Outside, the respondent saw 13 other men in different uniforms. He reported three deep blue uniforms; a jacket and pants with written police in white letters on the chest, and a Greek flag on the arm; six men wore civilian clothes, “sport pants, civilian jackets and balaclavas” and they were holding tree branches; four were wearing a black uniform with nothing written on their uniform. All the men at the detention site, as reported, wore balaclavas.

The respondent described that the POM were escorted to two white unmarked vans that had no license plate at the back. The respondent identified the car as similar as pictured below. Inside the van, the respondent was with 30 other people. The respondent described that the ride was fast, reckless, and “bumpy’.

After 40 minutes, as recalled by the respondent, they arrived at the pushback location. When he was taken out of the car, the respondent saw a big forest on the side of the river and a small yard before the trees started. He also saw that the other white that he saw at the detention site also arrived at the push back location. Everyone was taken out of the trunk of the car and forced to form a line. The respondent stated that in order to enforce this line, the POM were kicked and hit with tree branches. The respondent stated that there were about 70 people; out of them, two women and six minors (between 15 and 17 years old) from Syria and Afghanistan. The respondent recalled that there were people from Syria, Morocco, Algeria, Afghanistan, Pakistan, and South Sudan. 
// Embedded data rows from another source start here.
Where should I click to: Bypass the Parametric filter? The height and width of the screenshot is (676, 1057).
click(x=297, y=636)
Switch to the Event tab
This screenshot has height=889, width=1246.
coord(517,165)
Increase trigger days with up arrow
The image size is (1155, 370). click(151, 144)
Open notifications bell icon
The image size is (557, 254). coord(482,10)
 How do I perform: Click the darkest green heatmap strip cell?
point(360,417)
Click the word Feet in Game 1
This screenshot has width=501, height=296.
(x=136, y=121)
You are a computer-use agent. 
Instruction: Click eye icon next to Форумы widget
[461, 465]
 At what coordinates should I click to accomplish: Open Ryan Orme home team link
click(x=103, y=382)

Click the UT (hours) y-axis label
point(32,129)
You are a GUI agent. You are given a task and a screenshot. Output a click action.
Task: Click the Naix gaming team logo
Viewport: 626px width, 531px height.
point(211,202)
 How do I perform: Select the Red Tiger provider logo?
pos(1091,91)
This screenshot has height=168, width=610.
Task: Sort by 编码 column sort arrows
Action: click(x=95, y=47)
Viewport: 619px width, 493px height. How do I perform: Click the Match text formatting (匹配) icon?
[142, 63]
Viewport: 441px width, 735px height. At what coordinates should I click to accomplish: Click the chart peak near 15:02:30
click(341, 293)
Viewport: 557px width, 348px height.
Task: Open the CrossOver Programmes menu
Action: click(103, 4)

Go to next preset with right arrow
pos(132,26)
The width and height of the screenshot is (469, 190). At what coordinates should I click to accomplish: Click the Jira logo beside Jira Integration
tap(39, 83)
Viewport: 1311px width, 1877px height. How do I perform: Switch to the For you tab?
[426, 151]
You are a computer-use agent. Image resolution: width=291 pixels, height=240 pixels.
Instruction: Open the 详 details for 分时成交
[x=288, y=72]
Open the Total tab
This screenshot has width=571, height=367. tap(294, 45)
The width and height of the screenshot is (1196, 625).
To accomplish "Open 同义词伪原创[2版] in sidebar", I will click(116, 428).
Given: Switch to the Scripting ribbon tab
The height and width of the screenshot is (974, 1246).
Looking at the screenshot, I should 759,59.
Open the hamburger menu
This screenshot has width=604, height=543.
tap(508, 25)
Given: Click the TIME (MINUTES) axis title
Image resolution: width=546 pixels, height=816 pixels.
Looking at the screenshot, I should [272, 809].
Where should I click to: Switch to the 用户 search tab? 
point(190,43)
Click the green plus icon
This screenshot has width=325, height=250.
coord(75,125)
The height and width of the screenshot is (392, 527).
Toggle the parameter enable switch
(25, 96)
At the pushback location, the respondent saw ten men that he referred to as “officers”. The respondent described six men in civilian clothes drove with the white vans to the pushback location. He also saw four men in green camouflage clothing with a Greek flag on their arms. Reportedly, the four men in green uniforms were holding a big gun and talking Greek.

The respondent described that the men in civilian clothes spoke different languages. The respondent knows Arabic and Kurdish and recognized that the men in civilian clothes spoke Kurdish and Arabic with a Syrian dialect.

The respondent stated:

They told us that we had to give them everything we had. If they find something after they search us, they will beat us. They told us to keep silent and stay in line to be searched [..]”.

The respondent stated that women were searched by men and everyone had to give up their shoes. The respondent said that after he was searched, he was again kicked and beaten with the branch. 

From here, the respondent described that people were taken to an inflatable gray boat that was white from the inside. The boat, as described by the respondent was three meters long and one meter wide that was operated by men paddling the boat. Reportedly, every time they brought nine people to the other side. The respondent mentioned that was in the last group that was pushed back. He recalled that there was one hour between arriving at the pushback location and the actual pushback. The respondent stated that the boat was not stable and that they were forced to leave the boat in the middle of the river. 

After the respondent arrived in Turkey, he started looking for his friend. When they were reunited, as stated by the respondent, they walked for approximately thirty minutes when they arrived in a village. From here, they followed a paved road where the respondent saw a road sign that had written Kiremitcisalih and Edirne 65 kilometers on it. The respondent mentioned that on their way, a Turkish man gave them some bread and water. In the morning, after walking for 17 hours, the respondent stated that they arrived in Edirne. 

In Greece, the respondent stated he was not allowed to talk and was not able to ask for asylum. 

“We didn’t [ask for asylum] we couldn’t talk. All that you have to do to stay alive is follow their orders or you will get beaten and especially when you talk”.